El lazo que une a la justicia y a la paz forma parte de su misma esencia. No son realmente dos cosas diferentes, sino distintos aspectos de una misma realidad. La arbitrariedad policial y el miedo constante de una parte de la sociedad americana al enfrentarse con la policía no solamente es injusto, sino que además es violento. Y las revueltas a lo largo de su geografía no solo hunden a barrios y ciudades enteras en un ambiente violento, sino que además es profundamente injusto. Y posiblemente la distancia haga difícil para nosotros entender que así sea. Bien por los kilómetros de distancia, bien porque insistimos en interpretar lo que ocurre en cualquier parte del mundo a través del tamiz de nuestras propias cuitas políticas; el caso es que nos falta imaginación tanto para entender la angustia de una familia negra en EEUU, que tiene que dar una charla a sus hijos de cómo comportarse con la policía para regresar vivos a casa ni tampoco la sensación de profunda inseguridad que están viviendo padres de familia en sus grandes ciudades. El periodista conservador del New York Post, Sohrab Ahmari, ha hablado con contundencia desde el principio de la polémica en contra de la violencia policial. Incluso ha insistido en lidiar con el componente racial a pesar de la poca proclividad que hay para ello en el conservadurismo Americano, pero como padre de familia en Nueva York, también ha hablado de la inseguridad. «Nací en Irán. He ejercido de periodista en todo el Oriente Medio. He “vivido” con traficantes humanos en Estanbúl. Y sin embargo, jamás he sentido la inseguridad de la anarquía y desorden con tanta agudeza como esta noche. En pleno centro de Manhattan.»
El orden no es la justicia, y no es la paz. Pero sí es la medida mínima para poder alcanzarla. Tenemos que insistir, contra las piedades sentimentalistas de nuestro progresismo patrio y de los medios internacionales, en que ni la paz es incompatible con el uso legítimo de la fuerza ni la justicia es posible sin un grado de coación. La coacción es necesaria para la verdadera libertad, y para la existencia de una sociedad buena.
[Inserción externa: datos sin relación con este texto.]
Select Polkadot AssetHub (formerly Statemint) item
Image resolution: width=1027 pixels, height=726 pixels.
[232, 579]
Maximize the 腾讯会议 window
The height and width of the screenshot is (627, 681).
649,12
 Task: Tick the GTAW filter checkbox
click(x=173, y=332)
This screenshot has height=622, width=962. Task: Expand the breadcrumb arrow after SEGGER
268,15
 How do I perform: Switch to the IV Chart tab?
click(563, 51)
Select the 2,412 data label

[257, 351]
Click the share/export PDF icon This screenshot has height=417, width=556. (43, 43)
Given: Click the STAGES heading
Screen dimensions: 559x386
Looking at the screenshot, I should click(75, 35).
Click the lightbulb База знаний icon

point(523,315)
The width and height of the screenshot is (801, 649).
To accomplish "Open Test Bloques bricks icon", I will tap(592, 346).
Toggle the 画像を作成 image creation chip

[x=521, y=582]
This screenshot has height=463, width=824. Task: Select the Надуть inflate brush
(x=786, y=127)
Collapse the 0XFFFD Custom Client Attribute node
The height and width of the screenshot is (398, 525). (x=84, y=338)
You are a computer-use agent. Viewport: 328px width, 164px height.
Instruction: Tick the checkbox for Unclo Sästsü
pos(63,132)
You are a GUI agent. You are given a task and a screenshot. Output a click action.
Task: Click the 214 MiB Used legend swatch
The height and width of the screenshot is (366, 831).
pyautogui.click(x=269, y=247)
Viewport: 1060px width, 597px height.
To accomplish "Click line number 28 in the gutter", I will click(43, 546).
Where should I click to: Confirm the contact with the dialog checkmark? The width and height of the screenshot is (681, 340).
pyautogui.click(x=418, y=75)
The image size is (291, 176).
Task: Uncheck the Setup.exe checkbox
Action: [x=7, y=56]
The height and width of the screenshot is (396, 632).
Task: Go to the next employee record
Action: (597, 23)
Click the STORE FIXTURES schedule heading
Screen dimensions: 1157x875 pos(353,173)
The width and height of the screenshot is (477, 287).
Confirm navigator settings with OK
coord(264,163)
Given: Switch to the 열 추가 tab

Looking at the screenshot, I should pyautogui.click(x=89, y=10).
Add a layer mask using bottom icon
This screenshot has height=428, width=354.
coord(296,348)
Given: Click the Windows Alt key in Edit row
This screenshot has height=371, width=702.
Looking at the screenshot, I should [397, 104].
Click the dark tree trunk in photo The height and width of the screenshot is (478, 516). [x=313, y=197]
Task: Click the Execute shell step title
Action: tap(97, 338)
El derecho penal, por ejemplo, es coactivo. Y queremos que corruptos, asesinos y violadores, sea cual fuese su rango o función social, se enfrenten a él. La diferencia entre la verdadera violencia, entre la coacción injusta que rompe la paz en un sentido estricto, y la fuerza legítima que la garantiza, es el que esté dirigida o no a preservar o restaurar la tranquilidad en el orden justo.
Aquí podríamos tirar de la historia de los condados catalanes para iluminar la situación en EEUU (no vamos a vivir siempre mirando hacia afuera), y para darnos una idea de cómo deberíamos actuar nosotros. Tras años de campesinado libre, y una nobleza sujeta por el poder real (y condal) a las leyes, gran parte de Cataluña entró en un periodo de abuso de autoridad por parte de las familias nobles y revueltas campesinas. Esto no tuvo fin hasta la instauración de la Paz y tregua de Dios. La Iglesia, con el respaldo de la autoridad condal, declaraba ciertos lugares y tiempos (de sábado a lunes y las fiestas de guardar) como tiempos de paz bajo pena de excomunión y sanción civil. Solamente en el contexto de esta medida mínima de orden se pudo volver a la vez a garantizar la paz y someter a los nobles a la justicia, restableciendo a los campesinos en el disfrute tranquilo de sus tierras y derechos.
Esta lección es inmediatamente aplicable en nuestros días. Podemos reducir los temas a una lucha entre fascistas y antifascistas, (o pelearnos sobre si se puede diferenciar entre anti-antifascistas y fascistas). Podemos hundirnos en el fango de las acusaciones mutuas con respecto a nuestras opiniones de conflictos en el extranjero (o en la metrópoli, según se vea) y los locales. Podemos aprovechar cualquier oportunidad para avanzar nuestras narrativas disgregadoras y ocupar espacio en una lucha más faccional que verdaderamente política. Podemos actuar como quienes todos tenemos en mente, o acaso sería posible que busquemos el camino a un verdadero orden hacia el bien. Sería quizá posible entender que si es cierto que la justicia y la paz no pueden existir la una sin la otra, entonces es necesario establecer un orden capaz de garantizar ambas.